> **Job**
Filter the entries below and copy out each line that contains the word "screenshot".

-- START Task material --

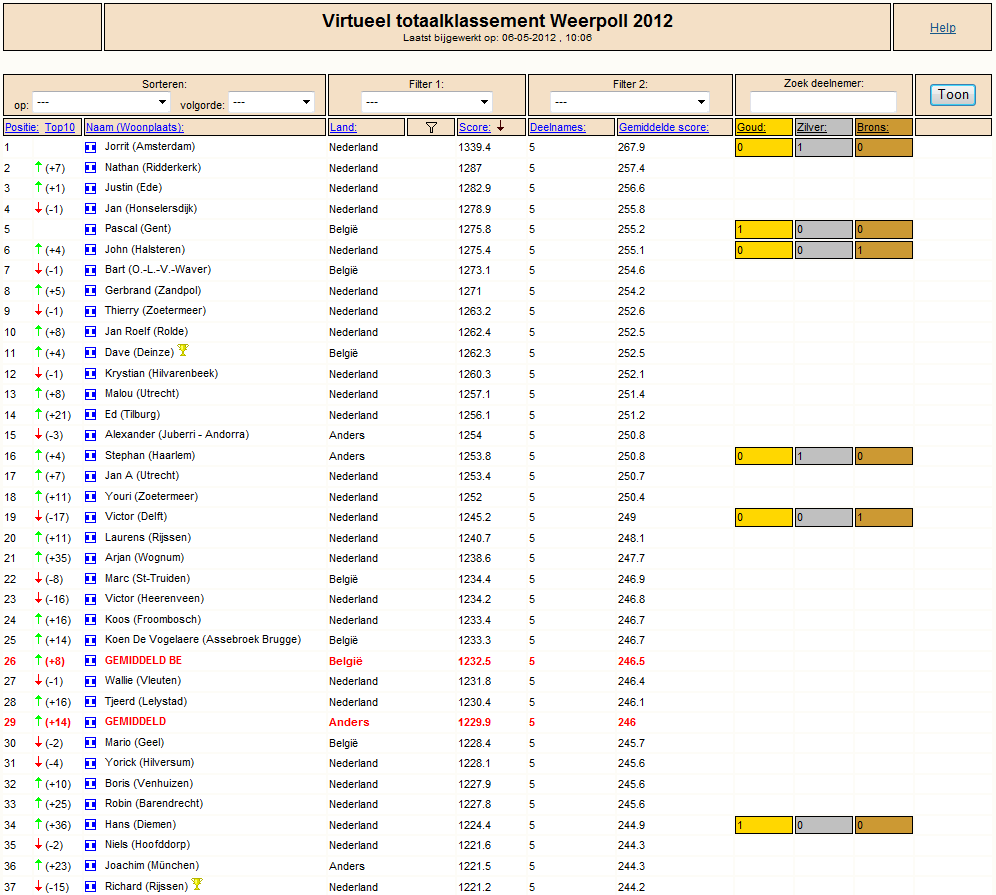Expand the Filter 1 dropdown
996x895 pixels.
tap(427, 102)
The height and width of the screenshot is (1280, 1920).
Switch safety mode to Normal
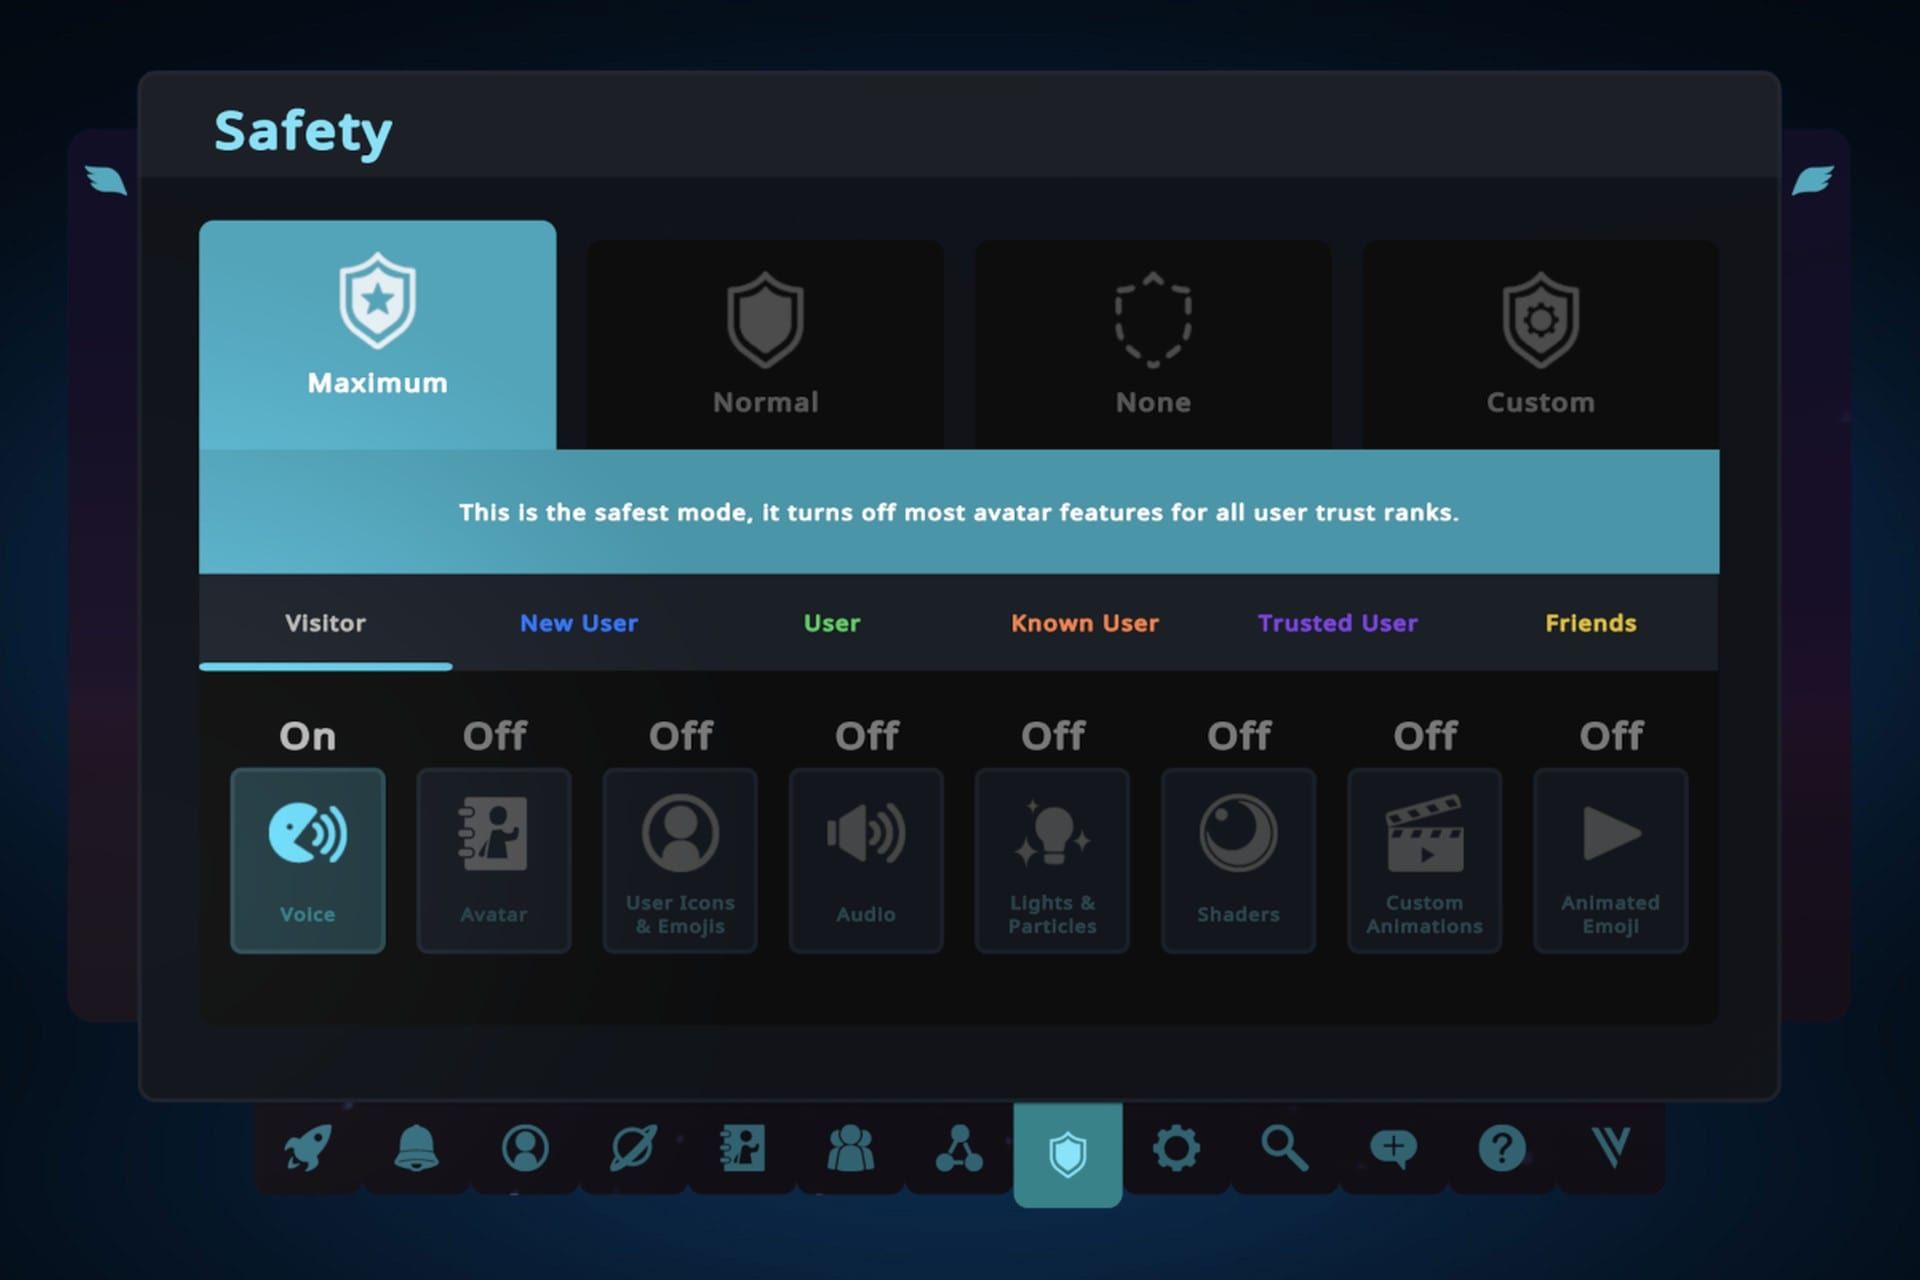coord(765,340)
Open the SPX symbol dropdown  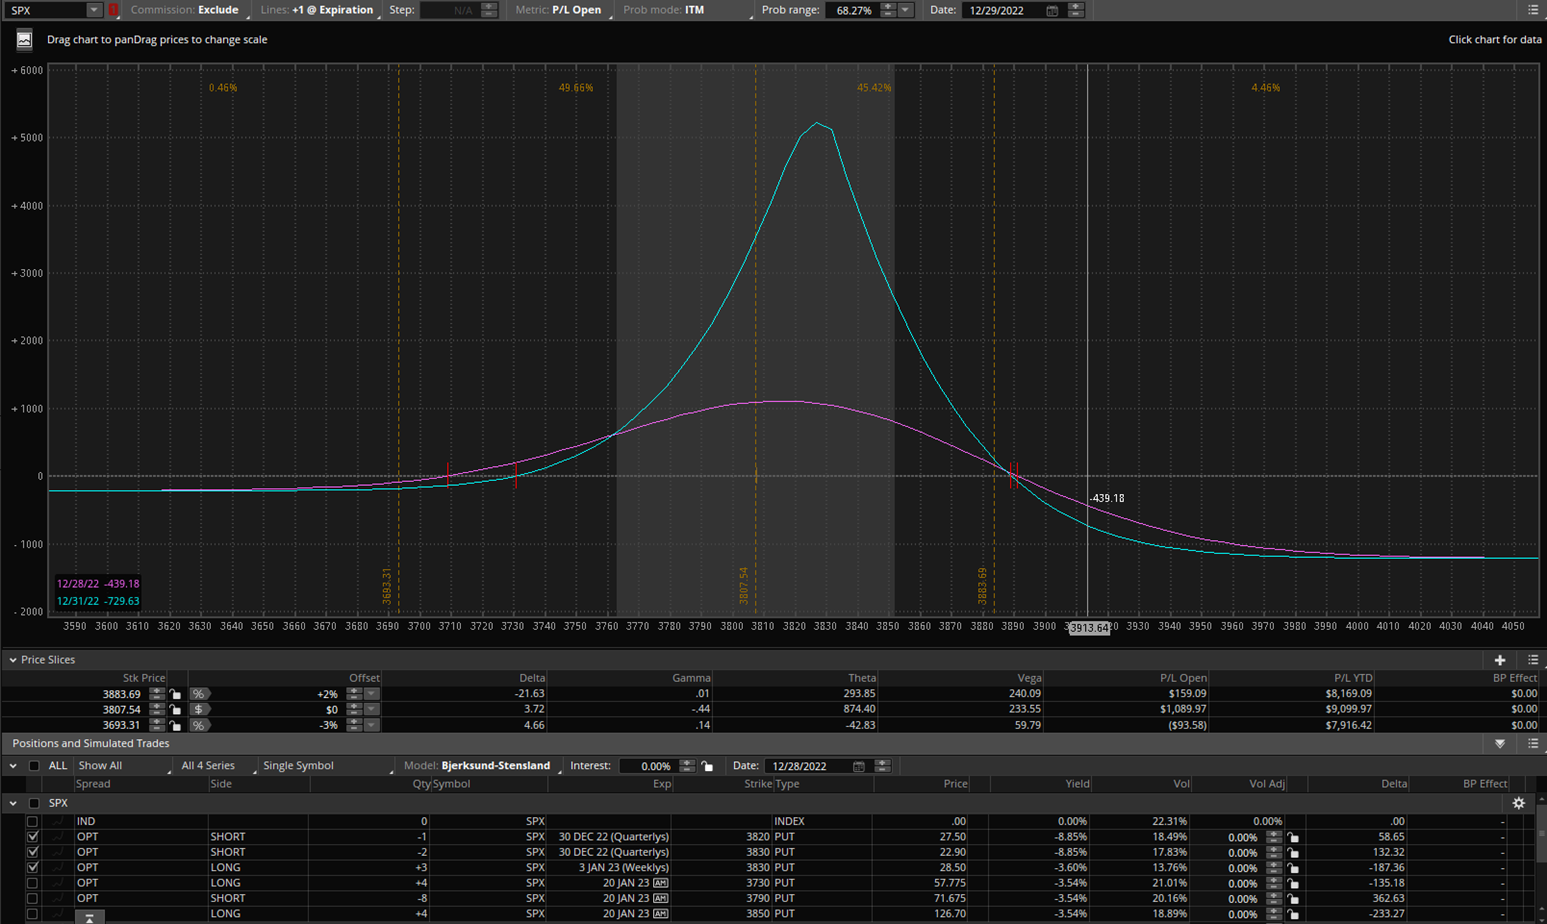coord(93,10)
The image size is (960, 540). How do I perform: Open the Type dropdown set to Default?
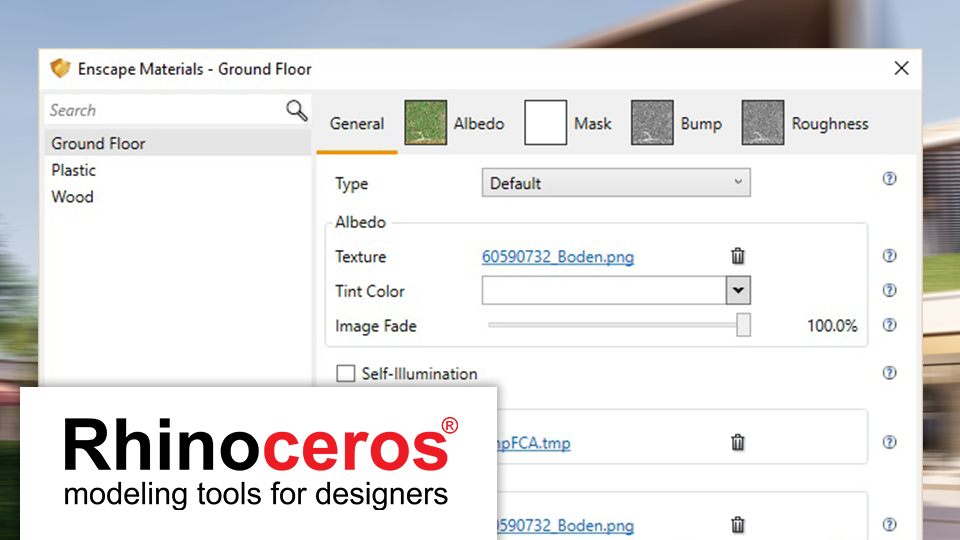click(615, 183)
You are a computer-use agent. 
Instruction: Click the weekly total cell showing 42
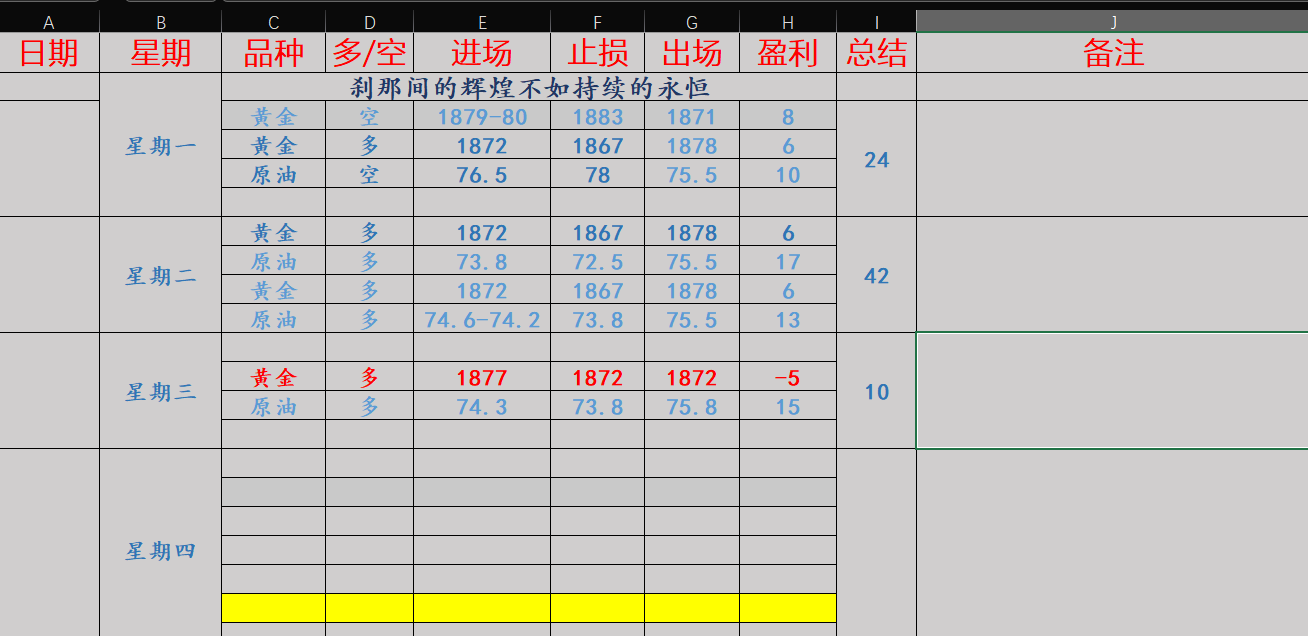tap(876, 275)
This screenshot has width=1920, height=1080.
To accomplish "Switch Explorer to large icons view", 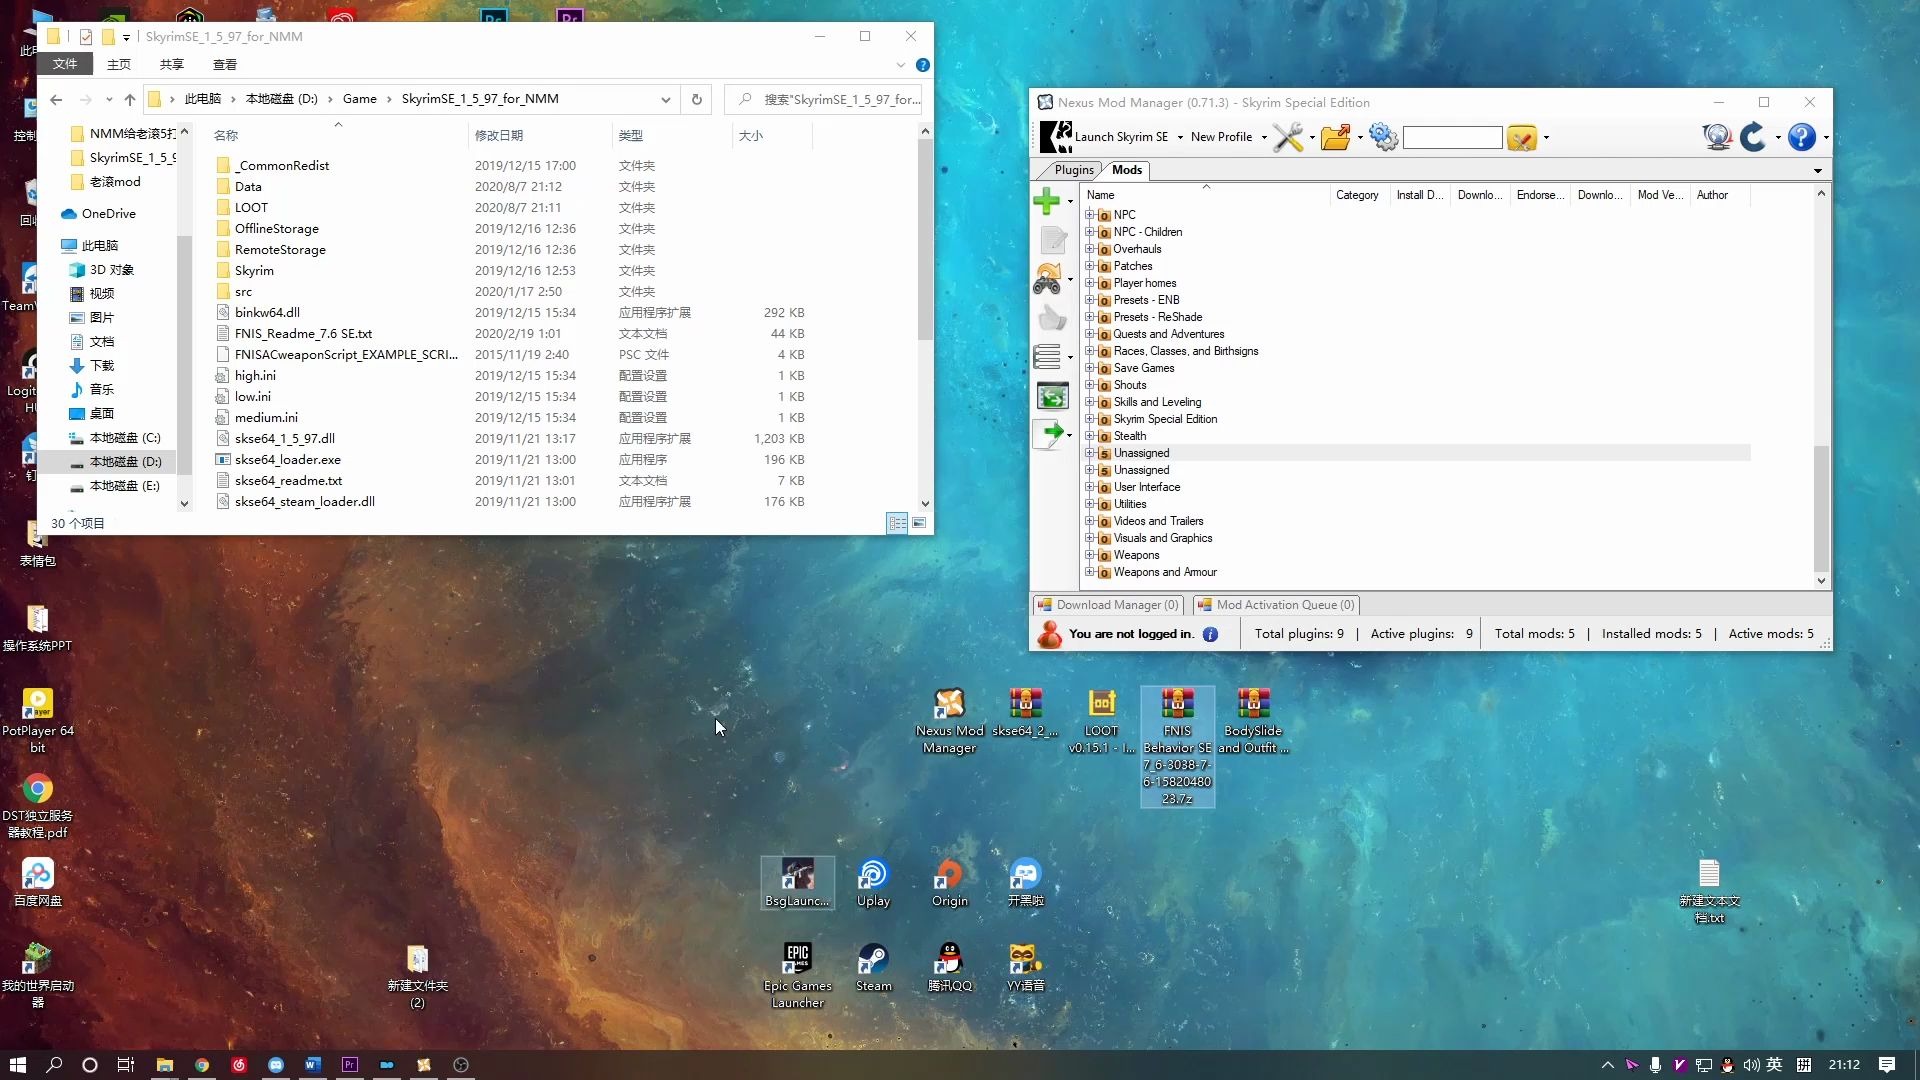I will coord(919,523).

-- END Task material --

> **Worked solution**
The height and width of the screenshot is (1280, 1920).
This screenshot has width=1920, height=1080.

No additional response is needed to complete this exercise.